== Prompt ==
What lines in the following entries hold the word "婚紗拍攝"? Copy each one.

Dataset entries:
== Segment start ==

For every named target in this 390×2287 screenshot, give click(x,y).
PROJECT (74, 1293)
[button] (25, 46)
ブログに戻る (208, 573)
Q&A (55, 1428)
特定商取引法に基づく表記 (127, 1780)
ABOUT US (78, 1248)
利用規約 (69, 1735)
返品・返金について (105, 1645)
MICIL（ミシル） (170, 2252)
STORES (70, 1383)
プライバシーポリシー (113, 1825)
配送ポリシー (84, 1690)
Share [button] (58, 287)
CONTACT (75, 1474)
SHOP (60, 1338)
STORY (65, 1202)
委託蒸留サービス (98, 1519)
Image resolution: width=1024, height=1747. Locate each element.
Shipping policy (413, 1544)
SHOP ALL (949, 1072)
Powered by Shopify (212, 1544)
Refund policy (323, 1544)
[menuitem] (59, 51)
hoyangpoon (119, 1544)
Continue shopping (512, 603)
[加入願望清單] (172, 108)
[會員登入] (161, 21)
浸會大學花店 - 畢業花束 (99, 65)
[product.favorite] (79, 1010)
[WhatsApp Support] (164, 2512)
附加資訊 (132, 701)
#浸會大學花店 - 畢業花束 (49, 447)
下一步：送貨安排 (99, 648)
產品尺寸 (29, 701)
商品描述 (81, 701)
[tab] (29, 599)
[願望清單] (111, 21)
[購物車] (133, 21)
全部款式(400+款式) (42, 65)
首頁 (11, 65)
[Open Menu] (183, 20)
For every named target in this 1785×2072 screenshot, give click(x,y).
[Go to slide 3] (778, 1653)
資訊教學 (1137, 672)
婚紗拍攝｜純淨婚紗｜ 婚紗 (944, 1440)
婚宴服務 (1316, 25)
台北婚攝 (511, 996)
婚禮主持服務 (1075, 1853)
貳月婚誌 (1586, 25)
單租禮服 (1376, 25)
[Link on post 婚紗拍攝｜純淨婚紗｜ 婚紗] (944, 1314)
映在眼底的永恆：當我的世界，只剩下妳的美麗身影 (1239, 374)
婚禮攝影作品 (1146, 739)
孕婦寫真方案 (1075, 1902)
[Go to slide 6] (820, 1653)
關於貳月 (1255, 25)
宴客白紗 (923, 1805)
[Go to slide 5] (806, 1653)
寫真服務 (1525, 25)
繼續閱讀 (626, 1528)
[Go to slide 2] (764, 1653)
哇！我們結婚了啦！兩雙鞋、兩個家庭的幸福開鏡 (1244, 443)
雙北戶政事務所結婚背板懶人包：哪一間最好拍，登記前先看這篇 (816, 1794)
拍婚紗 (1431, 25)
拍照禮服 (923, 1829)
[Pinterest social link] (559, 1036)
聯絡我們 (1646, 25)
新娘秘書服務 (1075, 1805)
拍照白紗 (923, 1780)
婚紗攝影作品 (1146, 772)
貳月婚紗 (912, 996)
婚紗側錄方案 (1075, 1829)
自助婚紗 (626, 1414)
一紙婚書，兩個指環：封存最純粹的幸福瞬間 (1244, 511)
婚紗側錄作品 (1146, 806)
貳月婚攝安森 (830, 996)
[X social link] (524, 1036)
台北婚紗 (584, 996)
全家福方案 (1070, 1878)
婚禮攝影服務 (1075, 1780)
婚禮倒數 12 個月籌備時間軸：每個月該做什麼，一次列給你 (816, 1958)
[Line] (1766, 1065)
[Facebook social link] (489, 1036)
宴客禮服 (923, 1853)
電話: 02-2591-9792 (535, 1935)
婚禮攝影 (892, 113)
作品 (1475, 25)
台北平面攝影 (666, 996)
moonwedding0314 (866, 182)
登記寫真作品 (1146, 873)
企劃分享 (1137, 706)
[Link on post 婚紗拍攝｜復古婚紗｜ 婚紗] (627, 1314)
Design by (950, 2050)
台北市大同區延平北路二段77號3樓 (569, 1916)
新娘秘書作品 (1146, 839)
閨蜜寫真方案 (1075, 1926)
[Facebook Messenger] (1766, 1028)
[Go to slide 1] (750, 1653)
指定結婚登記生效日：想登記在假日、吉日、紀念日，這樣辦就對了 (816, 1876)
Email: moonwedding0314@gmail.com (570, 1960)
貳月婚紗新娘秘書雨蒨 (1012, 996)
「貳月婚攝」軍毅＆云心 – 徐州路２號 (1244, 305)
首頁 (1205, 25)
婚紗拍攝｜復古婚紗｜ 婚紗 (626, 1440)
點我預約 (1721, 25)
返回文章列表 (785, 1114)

== Segment end ==

== Response to the task ==
婚紗拍攝｜純淨婚紗｜ 婚紗 (944, 1440)
[Link on post 婚紗拍攝｜純淨婚紗｜ 婚紗] (944, 1314)
[Link on post 婚紗拍攝｜復古婚紗｜ 婚紗] (627, 1314)
婚紗拍攝｜復古婚紗｜ 婚紗 (626, 1440)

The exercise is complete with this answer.